**ASSIGNMENT**
The only acceptable output is every entry, printed exactly.
-- Opening Marker --
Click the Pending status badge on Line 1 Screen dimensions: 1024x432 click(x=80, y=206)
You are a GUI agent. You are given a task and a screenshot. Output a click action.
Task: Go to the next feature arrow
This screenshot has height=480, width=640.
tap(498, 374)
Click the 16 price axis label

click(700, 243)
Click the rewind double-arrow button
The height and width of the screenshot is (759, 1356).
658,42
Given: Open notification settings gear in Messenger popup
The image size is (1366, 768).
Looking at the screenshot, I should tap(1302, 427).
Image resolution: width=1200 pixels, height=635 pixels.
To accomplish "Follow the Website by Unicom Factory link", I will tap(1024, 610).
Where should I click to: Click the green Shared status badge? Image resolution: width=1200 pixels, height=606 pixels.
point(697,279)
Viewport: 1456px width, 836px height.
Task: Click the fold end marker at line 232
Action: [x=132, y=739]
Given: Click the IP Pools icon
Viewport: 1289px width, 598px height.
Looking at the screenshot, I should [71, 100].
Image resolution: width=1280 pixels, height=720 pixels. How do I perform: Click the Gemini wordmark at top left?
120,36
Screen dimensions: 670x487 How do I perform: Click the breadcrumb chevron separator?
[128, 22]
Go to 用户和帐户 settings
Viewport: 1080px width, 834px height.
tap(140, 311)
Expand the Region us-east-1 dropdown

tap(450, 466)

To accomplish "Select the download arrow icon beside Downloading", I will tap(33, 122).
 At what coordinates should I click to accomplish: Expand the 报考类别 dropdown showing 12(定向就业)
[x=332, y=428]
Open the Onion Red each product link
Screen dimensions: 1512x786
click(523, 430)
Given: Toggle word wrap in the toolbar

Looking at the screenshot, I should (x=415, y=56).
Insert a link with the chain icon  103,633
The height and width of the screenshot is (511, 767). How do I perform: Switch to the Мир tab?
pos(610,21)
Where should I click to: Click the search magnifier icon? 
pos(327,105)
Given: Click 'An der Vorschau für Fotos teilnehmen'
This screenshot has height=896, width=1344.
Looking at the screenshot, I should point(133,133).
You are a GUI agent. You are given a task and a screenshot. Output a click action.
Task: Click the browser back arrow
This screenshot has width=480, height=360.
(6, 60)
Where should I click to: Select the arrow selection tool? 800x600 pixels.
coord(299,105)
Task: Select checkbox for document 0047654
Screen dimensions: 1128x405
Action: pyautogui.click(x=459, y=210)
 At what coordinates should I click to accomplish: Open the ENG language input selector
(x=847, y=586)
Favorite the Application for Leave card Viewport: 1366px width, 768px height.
-- Closing Marker --
**ANSWER BOX**
Click the Pending status badge on Line 1 Screen dimensions: 1024x432 click(x=80, y=206)
You are a GUI agent. You are given a task and a screenshot. Output a click action.
Task: Go to the next feature arrow
This screenshot has height=480, width=640.
tap(498, 374)
Click the 16 price axis label

click(700, 243)
Click the rewind double-arrow button
The height and width of the screenshot is (759, 1356).
658,42
Given: Open notification settings gear in Messenger popup
The image size is (1366, 768).
Looking at the screenshot, I should tap(1302, 427).
Image resolution: width=1200 pixels, height=635 pixels.
To accomplish "Follow the Website by Unicom Factory link", I will tap(1024, 610).
Where should I click to: Click the green Shared status badge? Image resolution: width=1200 pixels, height=606 pixels.
point(697,279)
Viewport: 1456px width, 836px height.
Task: Click the fold end marker at line 232
Action: [x=132, y=739]
Given: Click the IP Pools icon
Viewport: 1289px width, 598px height.
Looking at the screenshot, I should [71, 100].
Image resolution: width=1280 pixels, height=720 pixels. How do I perform: Click the Gemini wordmark at top left?
120,36
Screen dimensions: 670x487 How do I perform: Click the breadcrumb chevron separator?
[128, 22]
Go to 用户和帐户 settings
Viewport: 1080px width, 834px height.
tap(140, 311)
Expand the Region us-east-1 dropdown

tap(450, 466)

To accomplish "Select the download arrow icon beside Downloading", I will tap(33, 122).
 At what coordinates should I click to accomplish: Expand the 报考类别 dropdown showing 12(定向就业)
[x=332, y=428]
Open the Onion Red each product link
Screen dimensions: 1512x786
click(523, 430)
Given: Toggle word wrap in the toolbar

Looking at the screenshot, I should (x=415, y=56).
Insert a link with the chain icon  103,633
The height and width of the screenshot is (511, 767). How do I perform: Switch to the Мир tab?
pos(610,21)
Where should I click to: Click the search magnifier icon? 
pos(327,105)
Given: Click 'An der Vorschau für Fotos teilnehmen'
This screenshot has height=896, width=1344.
Looking at the screenshot, I should point(133,133).
You are a GUI agent. You are given a task and a screenshot. Output a click action.
Task: Click the browser back arrow
This screenshot has width=480, height=360.
(6, 60)
Where should I click to: Select the arrow selection tool? 800x600 pixels.
coord(299,105)
Task: Select checkbox for document 0047654
Screen dimensions: 1128x405
Action: pyautogui.click(x=459, y=210)
 At what coordinates should I click to accomplish: Open the ENG language input selector
(x=847, y=586)
Favorite the Application for Leave card Viewport: 1366px width, 768px height.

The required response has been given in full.